On notera que cette passe d’armes n’épargne pas l’Australie, pièce majeure de l’Occident en cette région du monde. Ainsi, un certain Drew Pavlou, étudiant à l’université du Queensland, à Brisbane, est-il en train d’être promu « héros » humaniste. Tout démarre par un sit-in de campus rassemblant une vingtaine de personnes, mais rapidement suivi d’une expédition punitive menée par une centaine d’étudiants chinois, lesquels représentent la moitié des étudiants étrangers de cette université et rapportent à cette dernière, droits d’inscription obligent, plus de 90 millions d’euros de budget annuel.

Sous la pression de Pékin, les autorités du Queensland renvoient le trublion. Lequel porte plainte tout en exigeant réintégration et dommages et intérêts se montant à 3,5 millions de dollars. Pour nos médias, c’est évidemment une belle histoire. Mais peut-être un peu trop belle…

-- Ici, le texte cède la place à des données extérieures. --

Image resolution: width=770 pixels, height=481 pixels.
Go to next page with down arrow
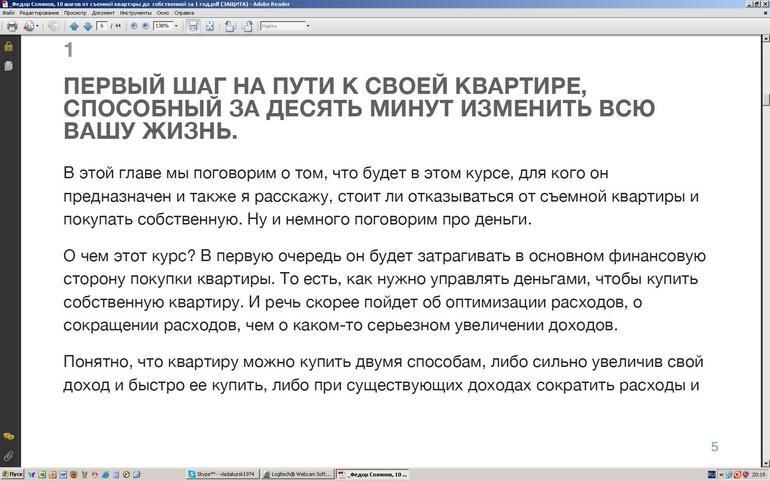[87, 26]

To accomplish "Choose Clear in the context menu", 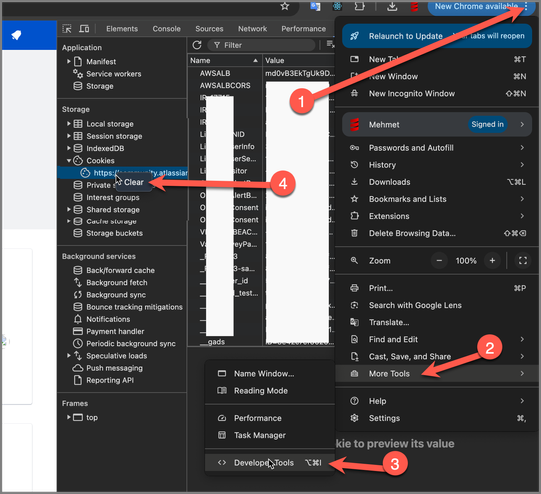I will tap(134, 182).
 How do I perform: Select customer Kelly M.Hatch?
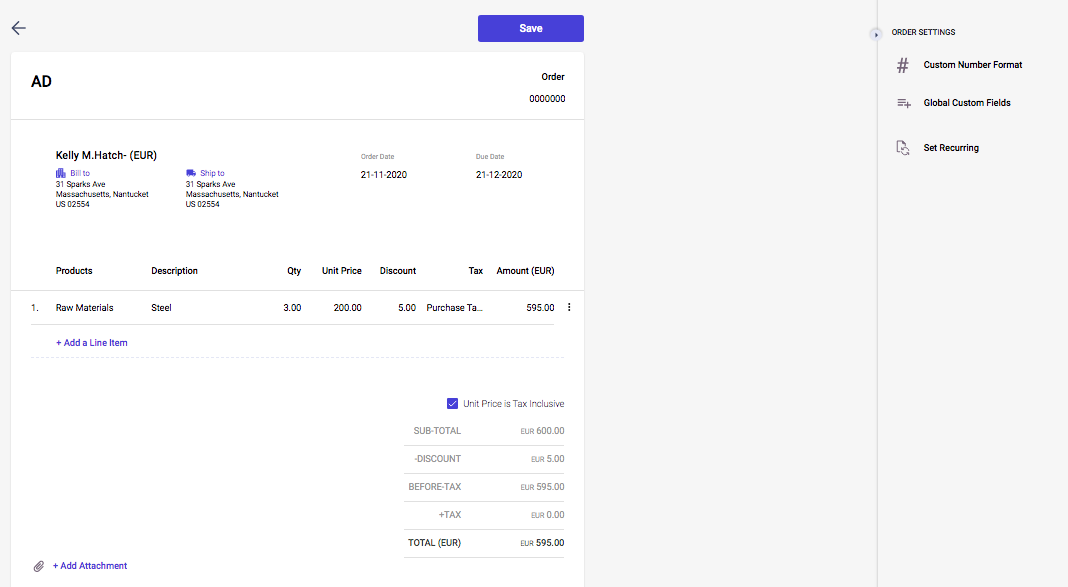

Ainsi, Drew Pavlou, non content de vouloir venir à la rescousse de Hong Kong, se dit également favorable à l’indépendance du Tibet et au sécessionnisme ouïghour. Logique, à en lire Le Point de ce 29 juin dernier : « Drew a la tête dure, il le tient, dit-il, de son arrière-grand-père, un Chypriote “antifasciste”, “qui a combattu le nazisme”, et de ses grands-parents et parents, des “commerçants immigrés” qui ont débarqué “sans parler un mot d’anglais”, eux-mêmes “victimes du racisme”. »

La ficelle est grosse, mais depuis qu’une Greta Thunberg est tenue par les mêmes médias pour une scientifique experte en climatologie, plus rien ne saurait nous étonner en ce monde de faux-semblants.